→ **Action item**: The records below should be printed once more, exactly as they appear.

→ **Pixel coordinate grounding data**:
- Opening Delimiter -
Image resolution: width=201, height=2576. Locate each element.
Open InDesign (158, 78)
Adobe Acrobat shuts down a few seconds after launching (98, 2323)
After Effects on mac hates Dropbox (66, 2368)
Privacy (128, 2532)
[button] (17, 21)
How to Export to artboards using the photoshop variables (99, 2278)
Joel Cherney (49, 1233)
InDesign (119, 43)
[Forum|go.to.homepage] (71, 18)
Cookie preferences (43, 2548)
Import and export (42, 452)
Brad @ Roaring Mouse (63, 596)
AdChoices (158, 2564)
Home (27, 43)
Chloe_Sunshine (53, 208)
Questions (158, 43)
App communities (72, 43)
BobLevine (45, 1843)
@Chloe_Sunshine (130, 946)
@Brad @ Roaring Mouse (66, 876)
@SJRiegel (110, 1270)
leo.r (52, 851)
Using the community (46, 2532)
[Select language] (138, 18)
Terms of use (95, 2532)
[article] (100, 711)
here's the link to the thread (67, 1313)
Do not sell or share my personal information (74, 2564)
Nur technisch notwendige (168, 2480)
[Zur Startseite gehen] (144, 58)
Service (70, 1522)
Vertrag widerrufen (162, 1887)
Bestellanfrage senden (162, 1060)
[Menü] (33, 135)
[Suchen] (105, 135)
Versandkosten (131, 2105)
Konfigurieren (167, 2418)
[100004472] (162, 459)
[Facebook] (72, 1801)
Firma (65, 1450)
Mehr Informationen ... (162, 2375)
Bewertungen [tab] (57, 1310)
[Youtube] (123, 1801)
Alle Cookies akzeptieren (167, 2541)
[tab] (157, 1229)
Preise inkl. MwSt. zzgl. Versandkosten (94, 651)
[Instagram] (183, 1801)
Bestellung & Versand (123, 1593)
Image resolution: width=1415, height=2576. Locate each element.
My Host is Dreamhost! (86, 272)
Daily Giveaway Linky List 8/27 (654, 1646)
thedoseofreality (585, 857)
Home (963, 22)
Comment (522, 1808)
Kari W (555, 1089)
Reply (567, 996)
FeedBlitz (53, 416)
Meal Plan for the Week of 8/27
- Closing Delimiter -
→ **Exercise output**:
Image resolution: width=201, height=2576. Locate each element.
Open InDesign (158, 78)
Adobe Acrobat shuts down a few seconds after launching (98, 2323)
After Effects on mac hates Dropbox (66, 2368)
Privacy (128, 2532)
[button] (17, 21)
How to Export to artboards using the photoshop variables (99, 2278)
Joel Cherney (49, 1233)
InDesign (119, 43)
[Forum|go.to.homepage] (71, 18)
Cookie preferences (43, 2548)
Import and export (42, 452)
Brad @ Roaring Mouse (63, 596)
AdChoices (158, 2564)
Home (27, 43)
Chloe_Sunshine (53, 208)
Questions (158, 43)
App communities (72, 43)
BobLevine (45, 1843)
@Chloe_Sunshine (130, 946)
@Brad @ Roaring Mouse (66, 876)
@SJRiegel (110, 1270)
leo.r (52, 851)
Using the community (46, 2532)
[Select language] (138, 18)
Terms of use (95, 2532)
[article] (100, 711)
here's the link to the thread (67, 1313)
Do not sell or share my personal information (74, 2564)
Nur technisch notwendige (168, 2480)
[Zur Startseite gehen] (144, 58)
Service (70, 1522)
Vertrag widerrufen (162, 1887)
Bestellanfrage senden (162, 1060)
[Menü] (33, 135)
[Suchen] (105, 135)
Versandkosten (131, 2105)
Konfigurieren (167, 2418)
[100004472] (162, 459)
[Facebook] (72, 1801)
Firma (65, 1450)
Mehr Informationen ... (162, 2375)
Bewertungen [tab] (57, 1310)
[Youtube] (123, 1801)
Alle Cookies akzeptieren (167, 2541)
[tab] (157, 1229)
Preise inkl. MwSt. zzgl. Versandkosten (94, 651)
[Instagram] (183, 1801)
Bestellung & Versand (123, 1593)
Image resolution: width=1415, height=2576. Locate each element.
My Host is Dreamhost! (86, 272)
Daily Giveaway Linky List 8/27 (654, 1646)
thedoseofreality (585, 857)
Home (963, 22)
Comment (522, 1808)
Kari W (555, 1089)
Reply (567, 996)
FeedBlitz (53, 416)
Meal Plan for the Week of 8/27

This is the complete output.